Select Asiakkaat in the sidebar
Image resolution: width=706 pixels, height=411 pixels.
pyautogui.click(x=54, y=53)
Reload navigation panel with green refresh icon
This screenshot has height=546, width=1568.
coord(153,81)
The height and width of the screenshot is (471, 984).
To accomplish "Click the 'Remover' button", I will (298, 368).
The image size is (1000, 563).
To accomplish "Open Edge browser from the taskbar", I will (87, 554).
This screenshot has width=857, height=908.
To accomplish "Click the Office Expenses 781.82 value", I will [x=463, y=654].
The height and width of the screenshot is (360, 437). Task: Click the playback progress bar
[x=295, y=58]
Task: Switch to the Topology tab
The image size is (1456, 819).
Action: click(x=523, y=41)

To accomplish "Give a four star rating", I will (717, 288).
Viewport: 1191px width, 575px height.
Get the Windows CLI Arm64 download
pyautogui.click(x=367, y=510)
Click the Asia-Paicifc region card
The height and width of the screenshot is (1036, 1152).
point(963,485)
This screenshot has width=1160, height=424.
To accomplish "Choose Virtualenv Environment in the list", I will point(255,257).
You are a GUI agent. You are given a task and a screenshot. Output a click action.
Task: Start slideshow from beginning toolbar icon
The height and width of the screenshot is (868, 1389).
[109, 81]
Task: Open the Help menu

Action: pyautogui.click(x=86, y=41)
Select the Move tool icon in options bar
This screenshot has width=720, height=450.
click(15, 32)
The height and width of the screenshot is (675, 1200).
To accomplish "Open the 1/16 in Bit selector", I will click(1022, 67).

Instruction: Copy out all of the data above word for word, line by line.

Result of this task:
Select Asiakkaat in the sidebar
Image resolution: width=706 pixels, height=411 pixels.
pyautogui.click(x=54, y=53)
Reload navigation panel with green refresh icon
This screenshot has height=546, width=1568.
coord(153,81)
The height and width of the screenshot is (471, 984).
To accomplish "Click the 'Remover' button", I will (298, 368).
The image size is (1000, 563).
To accomplish "Open Edge browser from the taskbar", I will (87, 554).
This screenshot has width=857, height=908.
To accomplish "Click the Office Expenses 781.82 value", I will [x=463, y=654].
The height and width of the screenshot is (360, 437). Task: Click the playback progress bar
[x=295, y=58]
Task: Switch to the Topology tab
The image size is (1456, 819).
Action: click(x=523, y=41)

To accomplish "Give a four star rating", I will (717, 288).
Viewport: 1191px width, 575px height.
Get the Windows CLI Arm64 download
pyautogui.click(x=367, y=510)
Click the Asia-Paicifc region card
The height and width of the screenshot is (1036, 1152).
point(963,485)
This screenshot has width=1160, height=424.
To accomplish "Choose Virtualenv Environment in the list", I will point(255,257).
You are a GUI agent. You are given a task and a screenshot. Output a click action.
Task: Start slideshow from beginning toolbar icon
The height and width of the screenshot is (868, 1389).
[109, 81]
Task: Open the Help menu

Action: pyautogui.click(x=86, y=41)
Select the Move tool icon in options bar
This screenshot has width=720, height=450.
click(15, 32)
The height and width of the screenshot is (675, 1200).
To accomplish "Open the 1/16 in Bit selector", I will click(1022, 67).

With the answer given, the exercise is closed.